Onishchenko's statement comes a day after Prime Minister Vladimir Putin told Russian officials to be careful in their statements to avoid offending the other side. He did not give further information as to when the talks would begin or what caused him to doubt the competency of the delegation. The consumer protection service's spokeswoman declined to comment on Tuesday.

The delegation is headed by Belarussian Deputy Agricultural Minister Mikhail Savelyev and includes representatives of the State Sanitary Service and the Committee for Standardization, along with some company executives. "It has all the necessary credentials" for any talks, said a spokesman at the Belarussian Embassy, who declined to be identified because of the sensitivity of the issue.

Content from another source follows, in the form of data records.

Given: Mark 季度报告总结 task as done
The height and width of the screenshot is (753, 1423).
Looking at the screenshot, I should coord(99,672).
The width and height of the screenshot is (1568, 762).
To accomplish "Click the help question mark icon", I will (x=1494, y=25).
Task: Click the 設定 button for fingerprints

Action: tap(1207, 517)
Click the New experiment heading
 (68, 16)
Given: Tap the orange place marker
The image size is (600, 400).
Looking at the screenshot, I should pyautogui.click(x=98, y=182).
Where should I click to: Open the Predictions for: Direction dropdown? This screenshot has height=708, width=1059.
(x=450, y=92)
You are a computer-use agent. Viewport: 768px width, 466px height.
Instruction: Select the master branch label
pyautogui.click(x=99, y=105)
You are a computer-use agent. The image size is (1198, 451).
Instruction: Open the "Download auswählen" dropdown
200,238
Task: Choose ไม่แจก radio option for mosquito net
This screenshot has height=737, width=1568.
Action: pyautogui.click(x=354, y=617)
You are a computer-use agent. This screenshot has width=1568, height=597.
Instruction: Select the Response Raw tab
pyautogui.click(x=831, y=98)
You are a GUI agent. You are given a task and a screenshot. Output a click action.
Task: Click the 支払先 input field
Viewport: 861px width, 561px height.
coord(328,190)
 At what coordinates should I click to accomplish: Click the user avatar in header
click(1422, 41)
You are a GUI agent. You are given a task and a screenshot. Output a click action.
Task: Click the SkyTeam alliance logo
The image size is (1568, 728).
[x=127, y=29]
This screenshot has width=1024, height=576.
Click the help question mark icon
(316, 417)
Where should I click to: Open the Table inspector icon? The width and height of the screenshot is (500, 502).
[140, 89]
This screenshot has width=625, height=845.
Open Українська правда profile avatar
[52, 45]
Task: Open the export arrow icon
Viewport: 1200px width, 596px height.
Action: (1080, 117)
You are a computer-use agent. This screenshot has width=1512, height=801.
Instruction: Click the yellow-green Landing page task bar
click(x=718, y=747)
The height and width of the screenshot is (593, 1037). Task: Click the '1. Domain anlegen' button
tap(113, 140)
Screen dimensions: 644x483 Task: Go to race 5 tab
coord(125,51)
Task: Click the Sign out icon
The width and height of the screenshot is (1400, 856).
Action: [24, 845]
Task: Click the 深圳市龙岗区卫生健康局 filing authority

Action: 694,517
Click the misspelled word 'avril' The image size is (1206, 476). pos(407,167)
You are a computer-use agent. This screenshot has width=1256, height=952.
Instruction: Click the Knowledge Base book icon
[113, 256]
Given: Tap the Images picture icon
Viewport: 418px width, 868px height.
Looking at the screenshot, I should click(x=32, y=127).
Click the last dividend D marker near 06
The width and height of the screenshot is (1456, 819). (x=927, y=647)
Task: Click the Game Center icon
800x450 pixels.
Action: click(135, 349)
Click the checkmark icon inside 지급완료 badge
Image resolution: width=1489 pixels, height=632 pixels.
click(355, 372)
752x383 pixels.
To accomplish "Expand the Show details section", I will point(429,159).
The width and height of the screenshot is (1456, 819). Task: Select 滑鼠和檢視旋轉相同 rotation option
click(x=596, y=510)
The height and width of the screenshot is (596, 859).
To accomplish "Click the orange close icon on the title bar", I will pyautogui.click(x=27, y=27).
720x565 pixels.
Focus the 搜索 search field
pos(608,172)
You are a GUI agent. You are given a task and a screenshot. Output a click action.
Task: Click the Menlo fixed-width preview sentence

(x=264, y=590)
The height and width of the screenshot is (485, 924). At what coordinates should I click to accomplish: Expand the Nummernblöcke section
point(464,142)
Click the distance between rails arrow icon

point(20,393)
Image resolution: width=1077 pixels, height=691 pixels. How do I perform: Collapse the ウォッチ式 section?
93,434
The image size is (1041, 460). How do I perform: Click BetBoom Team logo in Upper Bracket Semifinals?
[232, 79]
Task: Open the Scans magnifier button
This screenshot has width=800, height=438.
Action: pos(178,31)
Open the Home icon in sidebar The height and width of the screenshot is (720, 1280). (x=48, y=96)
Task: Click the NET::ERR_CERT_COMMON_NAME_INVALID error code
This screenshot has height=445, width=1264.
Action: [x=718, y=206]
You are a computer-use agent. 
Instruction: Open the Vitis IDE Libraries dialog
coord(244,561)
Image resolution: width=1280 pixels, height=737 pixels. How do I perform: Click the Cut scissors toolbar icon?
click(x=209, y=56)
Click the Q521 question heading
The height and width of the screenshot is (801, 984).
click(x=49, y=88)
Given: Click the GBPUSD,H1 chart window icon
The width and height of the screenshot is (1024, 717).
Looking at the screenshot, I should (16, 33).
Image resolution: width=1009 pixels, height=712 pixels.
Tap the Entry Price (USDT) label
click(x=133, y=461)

Later Tuesday, Belarus' customs chief Alexander Shpilevsky said the country would tighten regulations on shipments from Russia. He said cargo coming from Russia by truck or railroad would be subject more inspections and other new measures beginning Wednesday.

Russia stopped importing Belarussian dairy products earlier this month, saying they didn't meet guidelines for packaging as laid out in legislation that was passed last December.

Despite Tuesday's delay in the negotiation process, Deputy Agriculture Minister Andrei Slepnev predicted that the issue would be resolved within "a few weeks," Interfax reported.

Critics have lambasted officials on both sides for turning a minor trade issue into a political dispute.

"Discussion has been brought down to the level of a bazaar skirmish and a juvenile settling of scores," said Sergei Mikheyev, an analyst with the Center for Political Technologies.

Lukashenko especially exacerbated the issue by snubbing Sunday's Collective Security Treaty summit in Moscow, which tied the trade dispute to a security treaty and is causing the Russian side to behave inconsistently, he added.

While officials initially said the issue was purely technical, the stakes could be high if the sides continue bickering.

"If we get so nervous over milk now, think of the problems with gas in the fall," said Tamara Guzenkova of the Russian Institute of Strategic Studies, referring to gas exports during colder months of the year. "Right now, a lot depends on everyone's ability to calm down," she added.

Onishchenko has been a dominant voice in other trade spats with former Soviet republics and beyond. He has spearheaded bans on Moldovan wine, Polish meat, Abkhaz tangerines and Georgian mineral water, all of which have turned into political feuds.

Onishchenko has clearly grown out of his role of just a sanitary inspector into an "instrument of foreign policy," Mikheyev said.

Behind the scenes of the dairy skirmish, the Russian side is irritated that Lukashenko lost interest in the Belarus-Russia Union while many Russian companies were counting on economic integration to bring them cheap assets, Mikheyev added.

Communist Party head Gennady Zyuganov put it more bluntly, accusing the Kremlin of starting a "milk war" in the interests of groups that have "set their sights on tasty tidbits of Belarussian property." In a statement released by the Communist Party late Monday, Zyuganov said he longed for "quality, affordable Belarussian milk" rather than the "counterfeit slop of the criminal market."

Belarussian goods were on display Tuesday at the Best Belarussian Products trade fair, with some conspicuous exceptions. Cheese from Russia's republic of Adygeya took the place of expected dairy products at the trade fair, which was held at the All-Russia Exposition Center

A deputy director of Babushkina Krynka, a producer in Mogilyov, Belarus, told BelTA news agency that their trucks bound for the trade fair were turned around at the border. The company has not been able to export to Russia for three days, she added.

nNext Monday, European Union's External Relations Commissioner Benita Ferrero-Waldner is scheduled to visit Belarus in a bid to encourage political reforms needed to end international isolation.

Ferrero-Waldner said the June 22 trip followed an invitation by President Lukashenko. An earlier planned trip in March was postponed after Lukashenko visited Armenia at the last moment, a move that baffled EU officials.